Deep Reasoning MCP Server

PyPI version Python License: MIT

A Model Context Protocol server that turns Claude Code into a recursive analysis engine. Instead of linear reasoning, it builds explorable decision trees where every finding is traced as an IF/THEN chain, challenged with mitigations, and expanded into sub-findings at configurable depth.

Why

Claude Code is excellent at reasoning, but complex problems — architecture reviews, production debugging, incident triage — benefit from structured exploration. Without structure, analysis tends to be shallow: the first plausible explanation wins, edge cases are missed, and mitigations are proposed without examining the risks they introduce.

Deep Reasoning forces a disciplined process:

  1. Scan — Map the problem space, identify 3-7 critical areas

  2. Explore — For each finding, trace the full consequence chain. Challenge every mitigation: "Does this fix introduce new problems?" Discover sub-findings.

  3. Synthesize — Produce a prioritized action plan, residual risks, and decision log

The result is an analysis that is reproducible, auditable, and significantly more thorough than a single-pass review.

How It Works

                    deep_scan             Initial reconnaissance
                        |                Identifies 3-7 key findings
                        v                May ask clarifying questions
                   deep_explore          Recursive what-if chains
                  /     |     \          Loops until max depth
             Branch  Branch  Branch      Each gets mitigations + sub-findings
                  \     |     /
                        v
                  deep_synthesize        Action plan, residual risks,
                                         decision log, quick wins

Sessions are persisted automatically.

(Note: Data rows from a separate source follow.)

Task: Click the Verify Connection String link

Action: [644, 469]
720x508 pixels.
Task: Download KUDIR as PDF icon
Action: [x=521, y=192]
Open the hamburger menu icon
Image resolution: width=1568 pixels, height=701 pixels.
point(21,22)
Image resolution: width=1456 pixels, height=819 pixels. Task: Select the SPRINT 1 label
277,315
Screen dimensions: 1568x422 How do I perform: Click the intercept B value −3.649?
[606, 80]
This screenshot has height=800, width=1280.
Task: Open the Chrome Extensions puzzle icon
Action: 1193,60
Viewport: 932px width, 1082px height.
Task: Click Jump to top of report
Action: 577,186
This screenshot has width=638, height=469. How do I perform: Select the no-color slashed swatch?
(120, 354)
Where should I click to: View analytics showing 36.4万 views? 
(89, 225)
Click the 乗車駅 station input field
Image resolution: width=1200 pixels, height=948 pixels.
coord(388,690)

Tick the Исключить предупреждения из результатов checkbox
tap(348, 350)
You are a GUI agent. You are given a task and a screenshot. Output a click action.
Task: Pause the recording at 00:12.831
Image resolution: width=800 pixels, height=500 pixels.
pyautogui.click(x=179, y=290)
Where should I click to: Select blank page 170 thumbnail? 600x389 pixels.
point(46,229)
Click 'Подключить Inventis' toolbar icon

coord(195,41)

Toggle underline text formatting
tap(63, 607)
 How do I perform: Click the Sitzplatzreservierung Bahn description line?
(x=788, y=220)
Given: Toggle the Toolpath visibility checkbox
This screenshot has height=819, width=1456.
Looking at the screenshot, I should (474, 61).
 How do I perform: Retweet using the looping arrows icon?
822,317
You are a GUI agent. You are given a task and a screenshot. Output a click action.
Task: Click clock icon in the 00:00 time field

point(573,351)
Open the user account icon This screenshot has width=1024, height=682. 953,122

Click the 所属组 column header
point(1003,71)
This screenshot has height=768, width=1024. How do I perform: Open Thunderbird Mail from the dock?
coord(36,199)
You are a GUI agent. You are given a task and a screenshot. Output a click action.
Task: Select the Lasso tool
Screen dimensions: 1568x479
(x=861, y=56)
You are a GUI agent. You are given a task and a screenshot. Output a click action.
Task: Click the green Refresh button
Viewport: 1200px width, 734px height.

You can pause an analysis, close Claude Code, and resume days later with deep_resume.

Execution Modes

Mode

Cost

Requires

Best for

orchestrator

Zero extra

Any Claude Code plan

Interactive analysis where Claude Code reasons through the prompts itself

autonomous

API credits

ANTHROPIC_API_KEY

Batch analysis, CI/CD pipelines, non-Claude MCP clients

Auto-detection: if ANTHROPIC_API_KEY is set, defaults to autonomous. Otherwise, defaults to orchestrator. You can override per-call with the mode parameter.

Installation

From PyPI

pip install deep-reasoning-mcp

From source

git clone https://github.com/yourusername/deep-reasoning-mcp.git
cd deep-reasoning-mcp
uv sync

Configuration

Claude Code

Add to ~/.claude/settings.json:

{
  "mcpServers": {
    "deep-reasoning": {
      "command": "uv",
      "args": [
        "--directory",
        "/path/to/deep-reasoning-mcp",
        "run",
        "deep-reasoning-mcp"
      ]
    }
  }
}

If installed from PyPI:

{
  "mcpServers": {
    "deep-reasoning": {
      "command": "deep-reasoning-mcp"
    }
  }
}

With autonomous mode

{
  "mcpServers": {
    "deep-reasoning": {
      "command": "deep-reasoning-mcp",
      "env": {
        "ANTHROPIC_API_KEY": "sk-ant-..."
      }
    }
  }
}

Environment Variables

Variable

Default

Description

ANTHROPIC_API_KEY

(none)

Enables autonomous mode. Not needed for orchestrator.

DEEP_REASONING_MODEL

claude-opus-4-20250514

Model for autonomous API calls

DEEP_REASONING_MAX_TOKENS

4096

Max tokens per autonomous API call

DEEP_REASONING_MAX_CONCURRENT

3

Max concurrent API calls (autonomous)

DEEP_REASONING_COOLDOWN_MS

500

Minimum delay between API calls in ms (autonomous)

Tools

deep_scan — Initial Reconnaissance

Always call this first. Maps the problem space and identifies critical findings.

Parameter

Required

Description

description

Yes

The problem, code, or architecture to analyze

analysis_type

No

architecture, code_review, debugging, incident, brainstorming (default: architecture)

context

No

Additional codebase/stack context

depth

No

Max exploration depth 1-5 (default: 3)

language

No

Output language code, e.g. en, it, de (default: en)

mode

No

orchestrator or autonomous (auto-detected)

model

No

Model override for autonomous mode

deep_explore — Recursive What-If Analysis

Explores specific branches of the reasoning tree. Call multiple times to deepen.

Parameter

Required

Description

tree

Yes

Reasoning tree JSON from deep_scan or previous deep_explore

branch_ids

No

Specific finding IDs to explore (default: all pending)

clarification_answers

No

Answers to pending questions {question_id: answer}

go_ahead

No

Skip unanswered clarifications and proceed (default: false)

mode

No

orchestrator or autonomous (auto-detected)

model

No

Model override for autonomous mode

deep_synthesize — Final Report

Produces a prioritized action plan from the completed reasoning tree.

Parameter

Required

Description

tree

Yes

Completed reasoning tree JSON

language

No

Report language (default: en)

mode

No

orchestrator or autonomous (auto-detected)

model

No

Model override for autonomous mode

Returns a Markdown report with: Executive Summary, Critical Findings, Action Plan, Quick Wins, Residual Risks, Decision Log.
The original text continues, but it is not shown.